The technology behind ParaNorman

As someone who grew up loving animation and stop-motion animation, I personally think it’s great to see the medium coming back in modern times with new technology. 

ParaNorman and Frankenweenie are just two new films embracing stop0motion, and it’s also pretty sweet to see the technology being used in ghoulish fun for the family, much like one of my all time favorites, Mad Monster Party, which was created by Rankin Bass.

In fact, Focus Features, which is releasing ParaNorman, recently sent us some info about the technology used to bring the movie to live in 3D. Apparently, 3D Systems Corporation deployed the ZPrinter 650, which is the first full color 3D printer that’s been used in a stop motion film. As Focus also tells us, LAIKA, the animation studio that made ParaNorman, used 3D printing to create over 31,000 individual color facial parts for production.This allowed animators to quickly and accurately print hundreds of facial features and expressions for each of the film’s 62 characters.

As we’ve seen with the best of Pixar, one of the things we love so much about watching Toy Story and Monsters Inc is the little details in the characters, from all the individual fur on Sully, to the lens flare reflection on Buzz Lightyear’s helmet windshield.


For those who aren’t exactly familiar with LAIKA, it’s an animation company formed by Phil Knight, who also happens to be the co-founder and chairman of Nike. The first LAIKA movie was Coraline – the first stop-motion animated feature to be conceived and photographed in stereoscopic 3D. And clearly, ParaNorman is continuing in this tradition.

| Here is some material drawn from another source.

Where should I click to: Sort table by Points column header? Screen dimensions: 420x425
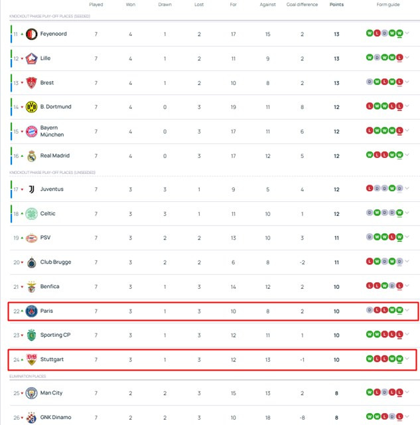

With so much movie technology at our disposal, it’s good that we still have stop motion, and in the production notes for ParaNorman, producer Travis Knight actually summed up my feelings for the art form pretty well:

“It’s a process that dates back to the dawn of cinema, with a charm and a warmth and a beauty that other forms of animation – wonderful as they are – do not have… Generations of aspiring animators have, and continue to, experiment with it in their parents’ basements or garages. It is a magical moment for you when something is brought to life.”